Endocrine Abstracts (2008) 16 P650

Reactive nitrogen species in the chemical biology of sperm functions

Arianna Vignini2, Eddi Bildreghini1, Laura Nanetti2, Francesca Raffaelli2, Francesca Paggi1, Laura Mazzanti2, Franco Mantero3, Marco Boscaro1 & Giancarlo Balercia1


1Clinica di Endocrinologia, Istituto di Medicina Interna, Università Politecnica delle Marche, Ancona, Italy; 2Istituto di Biochimica, Università Politecnica delle Marche, Ancona, Italy; 3Dipartimento di Scienze Mediche e Chirurgiche, Università di Padova, Padova, Italy.

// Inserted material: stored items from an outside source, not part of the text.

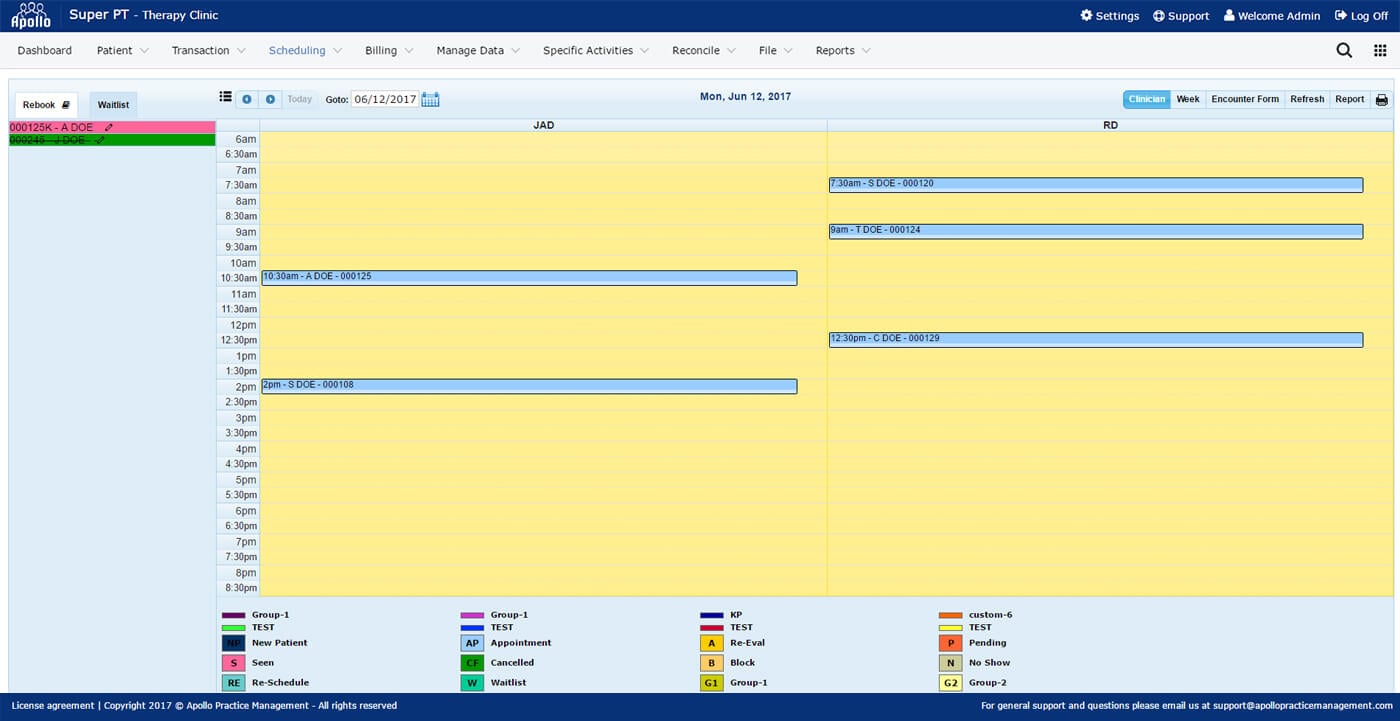
Task: Click the Encounter Form button
Action: [x=1244, y=99]
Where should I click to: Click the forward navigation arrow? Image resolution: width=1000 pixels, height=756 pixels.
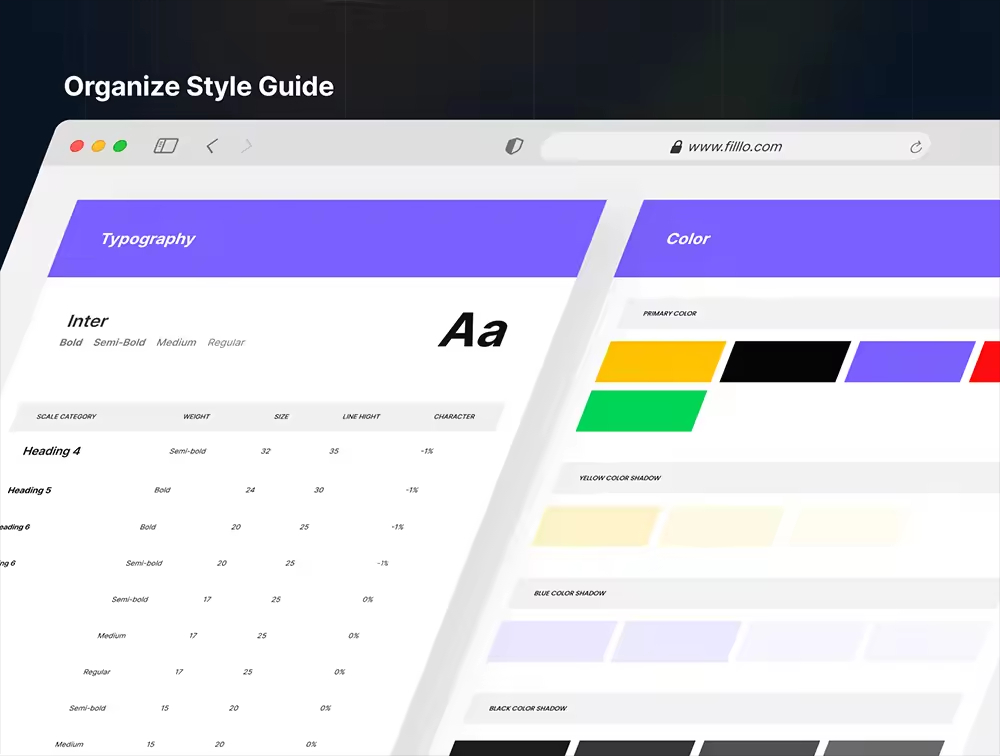[246, 146]
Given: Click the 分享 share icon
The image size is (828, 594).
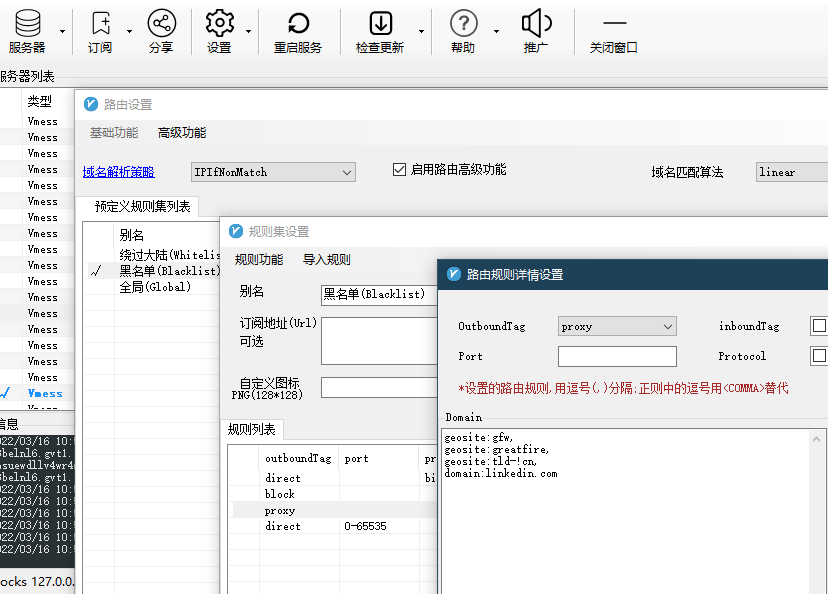Looking at the screenshot, I should pos(162,24).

Inflammation activates a variety of inflammatory cells, which induce and activate several oxidant-generating enzymes which are able to produce high concentrations of free radicals and oxidants which react with each other to generate other more potent reactive oxygen and nitrogen species such as peroxynitrite (ONOO) that can damage DNA, RNA, lipids, and proteins by nitration, oxidation, etc., leading to increased mutations and altered functions of enzymes and proteins. Spermatozoa generate small amounts of O2 and NO·. Under physiological condition these compounds exist at very low concentration; however their local concentrations become significant close the production sites and the formation of peroxynitrite appears likely. Moreover, tyrosine nitration is a widely used marker of peroxynitrite. The nitration of protein residues gives rise to 3-nitrotyrosine which represent a protein modification specific for ONOO formation in vivo. In the present study we have determined ONOO production in semen and its correlation with kinetic features in spermatozoa, and we set out to determine whether protein tyrosine nitration takes place in the same sample. Semen samples from 25 normal fertile donors (control group) and 40 infertile patients affected by idiopathic asthenozoospermia were analysed according to WHO 1999 criteria. After liquification one aliquot of semen diluted to 5×106 spermatozoa/ml was stored at −80 °C until determinations. Peroxynitrite concentration was measured through the fluorescence of the DCFDA probe. Protein tyrosine nitration was determined with Western Immuno Blot. Curvilinear velocity and straight line velocity of sperm cells were determined using a Motion Analysis CASA system. The controls exhibited ONOO production significantly lower than asthenozoospermic patients (7.32±0.54 vs 27.16±1.58, P<0.001); furthermore, ONOO exhibited a significant inverse correlation with the motility parameters. Moreover, in the western immuno blot there was an increase in the nitration of the tyrosine residues in the asthenozoospermic samples compared to controls. The present data suggest a critical negative effect of peroxynitrite on sperm motility when spermatozoa concentration is normal. Tyrosine nitration is enhanced by peroxynitrite that affects motility parameters. Thus, a possible pathogenic role in infertile men when asthenozoospermia is the main critical problem may be suggested.